# PROBLEM
Transcribe exactly the lines that begin the material and continue through the line containing "Task: Open the Extras menu". Leave out whatever follows.

# INFORMATION
========================================

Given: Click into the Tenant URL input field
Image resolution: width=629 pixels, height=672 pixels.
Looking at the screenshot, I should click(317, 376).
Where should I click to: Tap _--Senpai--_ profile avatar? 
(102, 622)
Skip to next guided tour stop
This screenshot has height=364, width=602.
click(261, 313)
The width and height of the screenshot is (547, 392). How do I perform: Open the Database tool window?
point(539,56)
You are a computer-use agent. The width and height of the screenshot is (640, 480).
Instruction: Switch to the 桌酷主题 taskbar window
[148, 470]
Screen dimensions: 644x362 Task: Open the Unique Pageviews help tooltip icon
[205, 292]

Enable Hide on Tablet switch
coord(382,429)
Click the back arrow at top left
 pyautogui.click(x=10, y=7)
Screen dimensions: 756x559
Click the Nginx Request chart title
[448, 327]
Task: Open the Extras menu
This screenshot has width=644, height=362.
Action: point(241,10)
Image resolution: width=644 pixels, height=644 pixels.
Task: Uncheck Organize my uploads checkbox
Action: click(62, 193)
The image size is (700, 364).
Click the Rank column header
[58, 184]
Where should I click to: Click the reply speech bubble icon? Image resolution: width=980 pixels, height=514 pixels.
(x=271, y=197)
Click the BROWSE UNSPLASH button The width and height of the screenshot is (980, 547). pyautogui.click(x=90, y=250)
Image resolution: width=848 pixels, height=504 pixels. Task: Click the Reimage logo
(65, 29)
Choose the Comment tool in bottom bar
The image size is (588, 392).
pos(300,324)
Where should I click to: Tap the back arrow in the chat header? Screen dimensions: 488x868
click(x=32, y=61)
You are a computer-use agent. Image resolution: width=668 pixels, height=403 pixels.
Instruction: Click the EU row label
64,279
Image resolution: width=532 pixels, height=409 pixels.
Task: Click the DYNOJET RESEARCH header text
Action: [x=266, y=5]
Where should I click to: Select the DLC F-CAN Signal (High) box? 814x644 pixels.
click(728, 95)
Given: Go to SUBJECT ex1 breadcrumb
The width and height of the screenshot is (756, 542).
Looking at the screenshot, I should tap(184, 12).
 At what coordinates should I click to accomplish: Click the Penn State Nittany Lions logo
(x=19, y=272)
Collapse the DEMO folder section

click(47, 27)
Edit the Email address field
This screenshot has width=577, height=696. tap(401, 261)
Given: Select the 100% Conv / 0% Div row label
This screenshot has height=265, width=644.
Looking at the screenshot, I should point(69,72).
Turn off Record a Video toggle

========================================

# REPLY TO THE TASK
Given: Click into the Tenant URL input field
Image resolution: width=629 pixels, height=672 pixels.
Looking at the screenshot, I should click(317, 376).
Where should I click to: Tap _--Senpai--_ profile avatar? 
(102, 622)
Skip to next guided tour stop
This screenshot has height=364, width=602.
click(261, 313)
The width and height of the screenshot is (547, 392). How do I perform: Open the Database tool window?
point(539,56)
You are a computer-use agent. The width and height of the screenshot is (640, 480).
Instruction: Switch to the 桌酷主题 taskbar window
[148, 470]
Screen dimensions: 644x362 Task: Open the Unique Pageviews help tooltip icon
[205, 292]

Enable Hide on Tablet switch
coord(382,429)
Click the back arrow at top left
 pyautogui.click(x=10, y=7)
Screen dimensions: 756x559
Click the Nginx Request chart title
[448, 327]
Task: Open the Extras menu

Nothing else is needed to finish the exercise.